The safety protocols described by the teams are crucial for making non-carceral crisis response a viable alternative to police-led interventions. By ensuring that crisis teams have appropriate safety measures in place, these programs create the infrastructure and confidence necessary to respond to complex situations without immediately defaulting to law enforcement involvement. This shift in first response allows communities to address crises through a care-first approach, rather than a process of punishment and control. The fact that police or fire personnel can assess the scene and then defer to crisis teams reduces the chances of arrest, incarceration, or escalation, especially in situations where the presence of armed officers might otherwise intensify or lead to criminal charges.

Selected Quotations

Joe – MRRCT (13:34): “So the team, and let’s go back in the training, they get specialized training as well as called edge training. Edge training talks about verbal deescalation. That’s the main communication tool that we use the evidence-based practice to deescalate the situation to get them to where we can communicate effectively and understand what their needs are.”

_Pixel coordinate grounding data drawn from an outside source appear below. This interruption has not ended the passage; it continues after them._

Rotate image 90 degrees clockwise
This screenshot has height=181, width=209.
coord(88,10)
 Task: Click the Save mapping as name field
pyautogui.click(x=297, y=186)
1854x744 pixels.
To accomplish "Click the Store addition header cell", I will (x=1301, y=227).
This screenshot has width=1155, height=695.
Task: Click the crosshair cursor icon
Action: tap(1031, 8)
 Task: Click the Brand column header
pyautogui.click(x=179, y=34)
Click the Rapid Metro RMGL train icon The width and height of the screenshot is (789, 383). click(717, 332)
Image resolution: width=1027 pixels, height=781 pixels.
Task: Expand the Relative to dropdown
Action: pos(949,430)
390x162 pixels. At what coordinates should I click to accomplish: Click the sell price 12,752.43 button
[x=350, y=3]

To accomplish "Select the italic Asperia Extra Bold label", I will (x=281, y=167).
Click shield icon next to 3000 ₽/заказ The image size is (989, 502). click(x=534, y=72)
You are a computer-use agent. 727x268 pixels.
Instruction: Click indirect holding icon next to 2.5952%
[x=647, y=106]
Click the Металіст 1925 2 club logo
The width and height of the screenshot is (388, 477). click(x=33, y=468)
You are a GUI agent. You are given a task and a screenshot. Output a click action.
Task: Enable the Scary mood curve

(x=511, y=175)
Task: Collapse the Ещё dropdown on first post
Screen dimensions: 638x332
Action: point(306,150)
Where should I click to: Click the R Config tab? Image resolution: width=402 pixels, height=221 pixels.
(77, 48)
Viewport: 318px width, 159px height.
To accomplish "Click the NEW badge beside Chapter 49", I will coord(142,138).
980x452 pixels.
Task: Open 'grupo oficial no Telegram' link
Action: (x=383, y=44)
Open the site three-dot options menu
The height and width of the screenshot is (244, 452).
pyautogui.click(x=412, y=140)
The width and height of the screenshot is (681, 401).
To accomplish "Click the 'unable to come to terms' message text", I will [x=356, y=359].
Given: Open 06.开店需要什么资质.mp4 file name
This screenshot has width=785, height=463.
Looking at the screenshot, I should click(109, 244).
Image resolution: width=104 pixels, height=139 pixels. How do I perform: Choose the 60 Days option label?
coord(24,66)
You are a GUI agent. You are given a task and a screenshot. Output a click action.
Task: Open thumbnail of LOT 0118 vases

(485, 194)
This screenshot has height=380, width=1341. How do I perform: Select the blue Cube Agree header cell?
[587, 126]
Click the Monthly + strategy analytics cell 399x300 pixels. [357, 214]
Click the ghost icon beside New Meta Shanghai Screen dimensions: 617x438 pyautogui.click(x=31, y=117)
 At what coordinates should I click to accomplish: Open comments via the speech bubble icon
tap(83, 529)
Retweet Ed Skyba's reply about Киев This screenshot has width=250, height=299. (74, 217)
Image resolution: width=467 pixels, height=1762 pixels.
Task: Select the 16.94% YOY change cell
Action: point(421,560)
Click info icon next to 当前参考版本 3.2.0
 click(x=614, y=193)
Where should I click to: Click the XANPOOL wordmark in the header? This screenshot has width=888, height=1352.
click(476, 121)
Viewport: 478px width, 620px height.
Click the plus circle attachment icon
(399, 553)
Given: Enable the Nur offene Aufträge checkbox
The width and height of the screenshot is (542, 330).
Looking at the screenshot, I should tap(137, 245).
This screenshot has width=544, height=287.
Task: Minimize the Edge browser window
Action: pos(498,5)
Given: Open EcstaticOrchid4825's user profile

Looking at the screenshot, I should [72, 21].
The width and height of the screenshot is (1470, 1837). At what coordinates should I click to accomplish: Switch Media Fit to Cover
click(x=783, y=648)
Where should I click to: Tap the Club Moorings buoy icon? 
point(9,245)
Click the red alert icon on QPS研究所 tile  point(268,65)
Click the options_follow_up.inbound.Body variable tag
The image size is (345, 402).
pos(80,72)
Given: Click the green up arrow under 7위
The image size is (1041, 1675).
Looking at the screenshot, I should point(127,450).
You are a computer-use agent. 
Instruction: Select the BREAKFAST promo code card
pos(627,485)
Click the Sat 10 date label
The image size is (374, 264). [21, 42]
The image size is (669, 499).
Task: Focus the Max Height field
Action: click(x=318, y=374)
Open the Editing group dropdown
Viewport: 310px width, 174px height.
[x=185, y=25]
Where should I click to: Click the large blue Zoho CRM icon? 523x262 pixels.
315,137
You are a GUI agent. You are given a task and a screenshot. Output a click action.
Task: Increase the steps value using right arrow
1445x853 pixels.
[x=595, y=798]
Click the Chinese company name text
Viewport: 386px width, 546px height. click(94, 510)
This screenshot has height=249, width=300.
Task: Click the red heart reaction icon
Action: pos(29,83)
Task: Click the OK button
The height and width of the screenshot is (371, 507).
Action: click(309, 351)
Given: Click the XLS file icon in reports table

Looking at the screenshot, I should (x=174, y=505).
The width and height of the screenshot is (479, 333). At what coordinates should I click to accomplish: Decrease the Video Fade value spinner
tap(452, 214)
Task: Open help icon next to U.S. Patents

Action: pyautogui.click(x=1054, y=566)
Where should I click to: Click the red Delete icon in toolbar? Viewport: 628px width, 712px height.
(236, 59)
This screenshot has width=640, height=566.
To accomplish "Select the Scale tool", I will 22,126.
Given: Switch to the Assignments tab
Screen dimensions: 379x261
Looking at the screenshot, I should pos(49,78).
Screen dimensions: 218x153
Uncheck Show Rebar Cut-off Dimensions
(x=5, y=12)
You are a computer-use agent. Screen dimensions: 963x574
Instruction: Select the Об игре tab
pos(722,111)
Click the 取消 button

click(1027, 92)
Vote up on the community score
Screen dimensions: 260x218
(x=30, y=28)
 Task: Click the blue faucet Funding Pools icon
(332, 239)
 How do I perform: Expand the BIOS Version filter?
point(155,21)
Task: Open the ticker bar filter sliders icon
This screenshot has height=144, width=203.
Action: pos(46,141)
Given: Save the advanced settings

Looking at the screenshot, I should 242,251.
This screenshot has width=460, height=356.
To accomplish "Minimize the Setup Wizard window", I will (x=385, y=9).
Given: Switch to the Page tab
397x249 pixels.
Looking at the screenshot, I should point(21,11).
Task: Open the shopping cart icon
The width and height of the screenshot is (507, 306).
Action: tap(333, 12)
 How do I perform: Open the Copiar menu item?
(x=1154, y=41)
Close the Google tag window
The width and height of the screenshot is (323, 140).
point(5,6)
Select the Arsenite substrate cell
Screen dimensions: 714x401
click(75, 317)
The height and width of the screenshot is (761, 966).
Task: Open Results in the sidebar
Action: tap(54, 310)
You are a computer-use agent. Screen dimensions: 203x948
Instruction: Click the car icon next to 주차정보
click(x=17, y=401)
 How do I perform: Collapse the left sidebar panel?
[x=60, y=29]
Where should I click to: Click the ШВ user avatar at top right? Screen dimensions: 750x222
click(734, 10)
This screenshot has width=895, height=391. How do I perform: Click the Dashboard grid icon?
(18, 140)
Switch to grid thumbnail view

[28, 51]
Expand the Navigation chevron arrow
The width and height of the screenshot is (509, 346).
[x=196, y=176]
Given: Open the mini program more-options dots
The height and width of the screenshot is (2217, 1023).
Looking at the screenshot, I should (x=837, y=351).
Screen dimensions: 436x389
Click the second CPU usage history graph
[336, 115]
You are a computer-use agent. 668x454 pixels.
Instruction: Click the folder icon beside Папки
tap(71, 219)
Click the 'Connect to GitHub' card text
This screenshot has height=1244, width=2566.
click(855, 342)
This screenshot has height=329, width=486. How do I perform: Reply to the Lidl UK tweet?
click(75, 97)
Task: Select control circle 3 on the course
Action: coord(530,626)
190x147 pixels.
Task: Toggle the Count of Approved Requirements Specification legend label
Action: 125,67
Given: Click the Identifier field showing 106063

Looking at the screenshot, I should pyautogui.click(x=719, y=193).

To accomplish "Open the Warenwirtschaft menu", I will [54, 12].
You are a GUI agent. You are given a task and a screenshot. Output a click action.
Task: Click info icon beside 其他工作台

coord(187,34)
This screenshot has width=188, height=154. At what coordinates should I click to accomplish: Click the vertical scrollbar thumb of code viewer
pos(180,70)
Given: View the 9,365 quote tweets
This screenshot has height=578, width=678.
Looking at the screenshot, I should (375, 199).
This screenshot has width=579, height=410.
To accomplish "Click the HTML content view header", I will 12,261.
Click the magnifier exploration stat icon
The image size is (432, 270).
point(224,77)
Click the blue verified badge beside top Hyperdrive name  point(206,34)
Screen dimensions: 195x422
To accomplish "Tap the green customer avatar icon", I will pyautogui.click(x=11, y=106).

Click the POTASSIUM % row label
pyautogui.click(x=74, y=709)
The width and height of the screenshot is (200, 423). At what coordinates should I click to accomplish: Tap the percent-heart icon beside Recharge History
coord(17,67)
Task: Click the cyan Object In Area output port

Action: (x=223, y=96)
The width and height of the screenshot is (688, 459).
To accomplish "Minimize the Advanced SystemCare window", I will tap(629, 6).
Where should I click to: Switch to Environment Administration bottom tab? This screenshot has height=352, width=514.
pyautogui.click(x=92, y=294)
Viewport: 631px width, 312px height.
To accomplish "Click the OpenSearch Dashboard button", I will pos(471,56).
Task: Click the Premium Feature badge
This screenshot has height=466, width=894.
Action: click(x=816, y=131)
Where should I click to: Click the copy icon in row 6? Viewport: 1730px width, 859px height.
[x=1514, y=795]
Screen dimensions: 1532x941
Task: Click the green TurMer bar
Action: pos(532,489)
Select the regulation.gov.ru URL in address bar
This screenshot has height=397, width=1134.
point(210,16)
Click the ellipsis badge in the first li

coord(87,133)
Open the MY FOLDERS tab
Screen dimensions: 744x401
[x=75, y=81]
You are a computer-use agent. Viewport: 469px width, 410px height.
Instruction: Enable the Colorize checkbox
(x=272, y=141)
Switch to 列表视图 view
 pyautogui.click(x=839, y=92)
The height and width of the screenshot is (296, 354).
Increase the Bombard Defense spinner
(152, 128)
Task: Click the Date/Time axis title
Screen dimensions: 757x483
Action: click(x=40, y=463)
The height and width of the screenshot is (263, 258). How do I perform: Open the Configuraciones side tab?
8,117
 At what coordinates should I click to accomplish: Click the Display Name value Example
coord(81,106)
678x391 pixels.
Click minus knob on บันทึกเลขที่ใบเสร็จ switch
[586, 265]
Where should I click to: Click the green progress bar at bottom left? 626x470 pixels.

Jon – MIH (07:22): “So for a direct crisis dispatch, a couple things need to be the case. The caller needs to be not imminently attempting suicide needs to be considered, not a safety risk to responders and not have any weapons. And they have to also want an in-person response because typically before we dispatch, we’re going to ask them first if they want to talk to the crisis line and then thereafter if they want to talk to the nurse line. So basically the person has to be endorsing suicidality or behavioral health crisis, not be imminently about to suicide and want someone to come see them in person. And if those criteria are met, my team can go.”

Amy – CARE (18:21): “So it is a very cool design because we’re so integrated and it also provides an additional level of safety where officers, the sergeants listening to those channels too. And so if something is going sideways, this happens with the fire department, we know we can send fast backup, we can send help really quickly.”

Zee – MCT (01:29): “So all of the officers who are on our team, they either have to have gone through the 40 hour crisis intervention training that the state offers or go through it shortly after joining the team. That’s a requirement either way. They’re also required to do the FBI is Haas negotiation training level one. But in order to be on the team, we go through an interview process. So it’s officers who really want to do crisis work as their specific profession, at least with us for the time period that they’re with us.”

Dianne – CCORS (19:58): “If the police were out at the scene and had us come out, we would communicate with them around what the situation was or things we might, if the referral we got recommended having law enforcement to meet us out there because of weapons in the home or whatever the situation. If crisis connections determined there was some safety concerns, then we might ask law enforcement to meet us out there by your ambulance. We might communicate with them around assisting with transportation to get someone to the hospital if it was unsafe for the parent or us to transport.”